Conoscere il prezzo vero dei farmaci: un vantaggio per i cittadini europei

Spesso capita di trovarsi di fronte a scelte presentate come ovvie, che non richiedono alcuna giustificazione. Eppure, vale sempre la pena di chiedersi se non sia preferibile motivare le decisioni. Un esempio è il caso della definizione del prezzo dei farmaci rimborsati dal Servizio Sanitario Nazionale (SSN): è giusto che sia considerato riservato?

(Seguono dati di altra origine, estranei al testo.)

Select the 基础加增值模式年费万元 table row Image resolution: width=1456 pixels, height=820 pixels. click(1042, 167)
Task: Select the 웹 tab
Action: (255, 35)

Non è stata oggetto di discussione pubblica la decisione che ha portato a mantenere riservato il prezzo contrattato dall’AIFA per il rimborso da parte del SSN del primo dei farmaci approvati per il trattamento dell’epatite C, il sofosbuvir. Sappiamo infatti che il prezzo al pubblico per le 12 settimane di trattamento è di 74.000 euro, che il prezzo ex factory, al netto delle quote del farmacista e del grossista, è di 45.000 euro e che, tenuto conto degli sconti, il prezzo iniziale di acquisto da parte del SSN è di 37.000 euro.
Sulla base del numero di pazienti che verranno complessivamente trattati in Italia, si sa anche che il prezzo si ridurrà progressivamente. Non è noto però il prezzo nei diversi scaglioni di pazienti trattati, e neppure quale sia il prezzo finale nell’ipotesi che tutti i pazienti siano trattati con questo farmaco.
Sulla conoscenza del prezzo “vero” – per il SSN – di un farmaco, si scontrano ragioni a favore della riservatezza e ragioni a favore della trasparenza. Gli argomenti utilizzati a favore della riservatezza nel prezzo finale sono di due tipi:
1. mantenere lo stesso prezzo nominale fra i vari Paesi serve a impedire il fenomeno dell’importazione parallela;
2. se l’entità dello sconto non è nota, un’azienda può permettersi di fare uno sconto maggiore in un contesto, anche se quello sconto non è replicabile in tutti i contesti.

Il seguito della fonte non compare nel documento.